The TCPA prohibits prerecorded or artificial voice telemarketing calls to residential numbers or autodialed, prerecorded, or artificial voice calls or texts to wireless numbers without first obtaining the prior express written consent of the recipient. See 47 C.F.R. § 64.1200(a)(2)-(3). Furthermore, a company must obtain prior express consent, whether oral or written, for calls to a wireless number if the call is not a telemarketing call. See id. § 64.1200(a)(1)(iii). FCC rules specify the manner in which a company must collect “prior express written consent” to include a signed “clear and conspicuous disclosure” authorizing a seller to deliver telemarketing messages by autodialed calls or texts at the phone number specified and that the person signing the agreement is not required to enter into such an agreement as a condition of purchasing any property, goods, or services.See id. § 64.1200(f)(8).
The FCC Chief of the Enforcement Bureau on June 11 sent PayPal a letter questioning whether the changes to the User Agreement are consistent with FCC rules. The letter notes “serious concerns” with PayPal’s User Agreement updates, including the apparent failure to comply with FCC rules that (1) prohibit requiring a consumer to consent to receive autodialed or prerecorded telemarketing messages as a condition of purchasing any goods or services and (2) require notification of a consumer’s right to refuse to consent. The letter states if PayPal “fails to include the required notice and/or fails to allow its users to refuse such consent,” then the company may be subject to penalties of up to $16,000 per call or text message. The letter also reminds PayPal that “should any question about the consent arise, the seller will bear the burden of demonstrating that a clear and conspicuous disclosure was provided and that unambiguous consent was obtained.” Consent (which must be in writing if the call is a telemarketing call) must be obtained for the specific phone number dialed at any number; the letter observed that blanket consent to contact the consumer does not comply with FCC rules.

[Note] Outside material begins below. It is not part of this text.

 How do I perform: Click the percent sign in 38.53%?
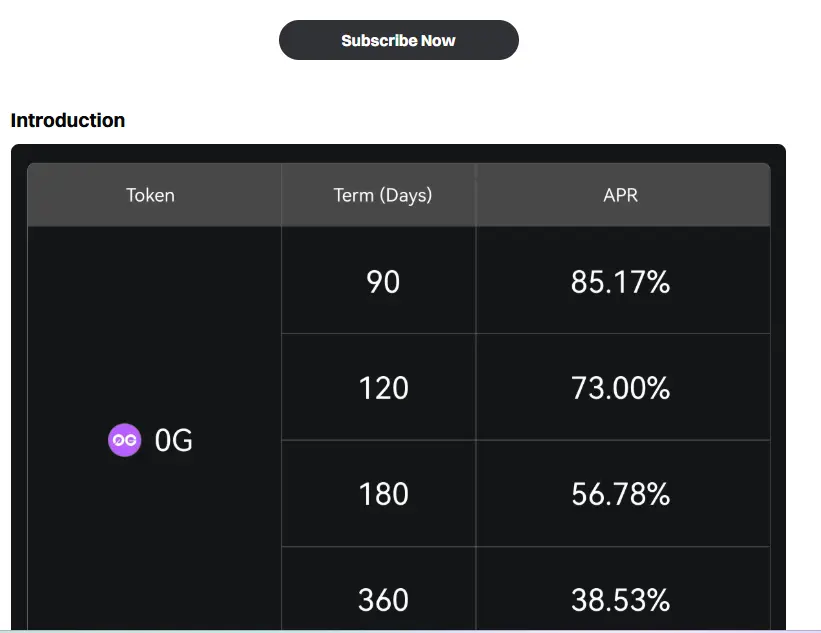pos(658,600)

PayPal responded to the “confusion and concern” surrounding its User Agreement in ablog post, stating: “You can choose not to receive autodialed or prerecorded message calls by clicking” a link to contact customer service. In fact, use of this link takes a user to the PayPal home page, where the consumer must sign into his or her account before being routed to the “Contact PayPal” support page. It is reported that customers are told they cannot opt out when they contact customer service, which is consistent with the boldface statement that a consumer who does not consent to the change should close his or her account or will be deemed to have consented to the new contact policy.

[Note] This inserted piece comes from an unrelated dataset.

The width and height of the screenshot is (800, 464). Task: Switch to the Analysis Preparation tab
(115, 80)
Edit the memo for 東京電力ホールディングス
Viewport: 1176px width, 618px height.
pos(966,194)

Paypal’s actions also caught the attention of four United States Senators, who wrote their own letter to the company stating that the “new policy could adversely affect consumers by exposing them to a barrage of unwanted calls that are unstoppable unless consumers choose to discontinue using PayPal.” Democratic Senators Markey, Franken, Menendez, and Wyden are seeking information from PayPal about “whether Paypal is reexamining its User Agreement,” and if so, how the company will alter its User Agreement to address the stated FCC concerns.

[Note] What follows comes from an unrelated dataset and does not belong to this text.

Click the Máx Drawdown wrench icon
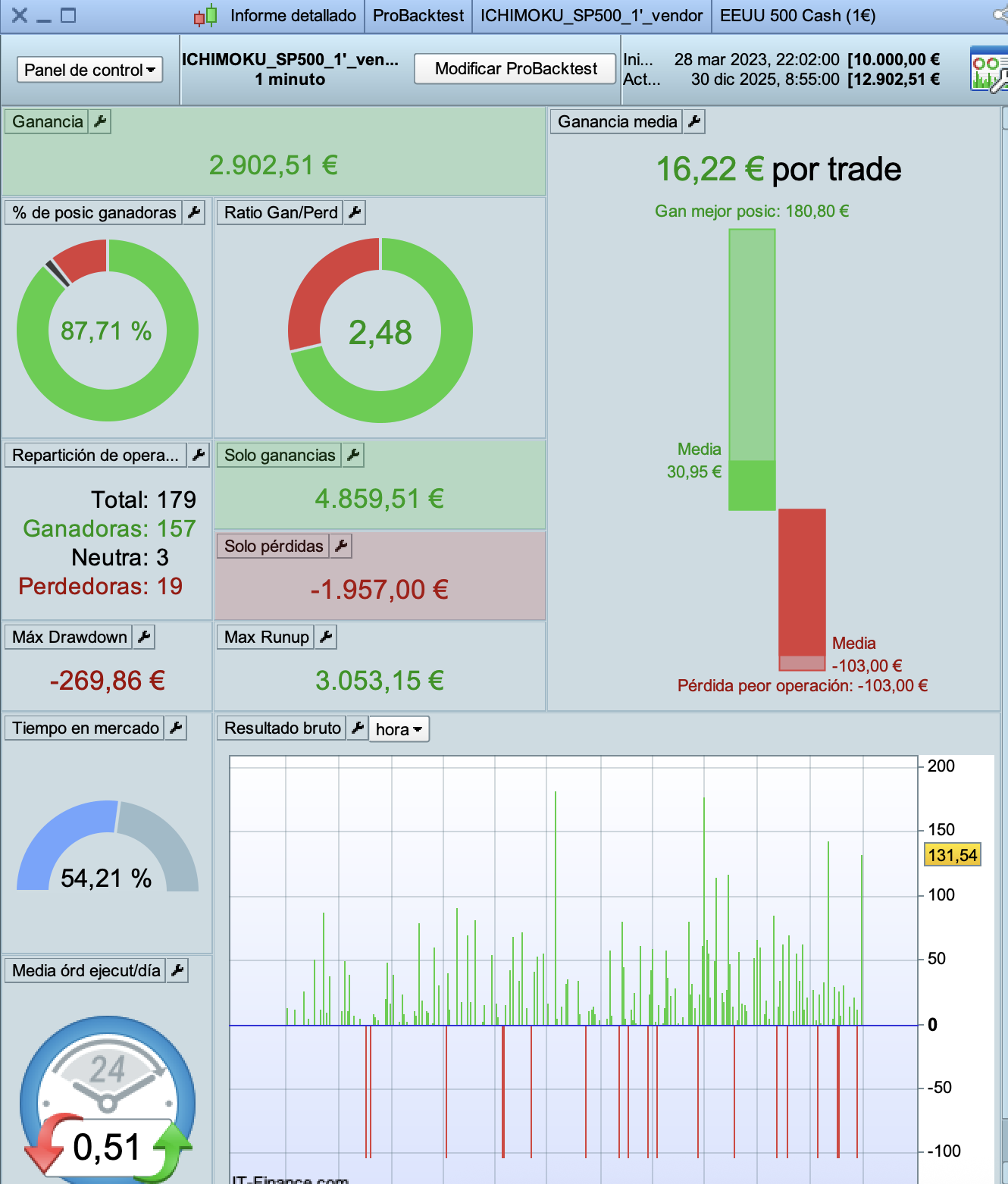This screenshot has width=1008, height=1184. (144, 637)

eBay, PayPal’s parent company, also recently updated its user agreement (effective June 15), prompting the Office of the New York State Attorney General to send the company a letter similarly expressing concern regarding its compliance with the TCPA. The New York Attorney General questions “whether the customer actually consented to such calls in light of its inconspicuous disclosure in a dense 12-page user agreement.” Moreover, the letter states “without any way to opt-out of the communications, customers can either agree to the new policies in their entirety or stop using the service completely…. Given eBay’s dominant market position, it is unclear whether consumers really have a choice at all.” The Attorney General listed seven questions for eBay to answer regarding its new policies, including questions about the rationale and objective of the new policy, a comparison to the previous version, and whether customers may opt-out and that process.
This focus on consumer choice and consent in advance of the FCC June 18 meeting signals that the FCC, as well as state regulators, are increasingly sensitive to changes in contact policies by companies interacting on a large scale with consumers. How PayPal reacts before the July 1, 2015 slated effective date of its updated User Agreement will be quite interesting, as the FCC’s Enforcement Bureau has made plain its intent to make PayPal a target and legislators and state attorney generals are also watching. More broadly, these developments serve as a reminder to businesses everywhere of the need to review existing consent to contact policies and any revisions to ensure compliance. Certainly the FCC’s anticipated June 18 ruling will trigger a need for such a review.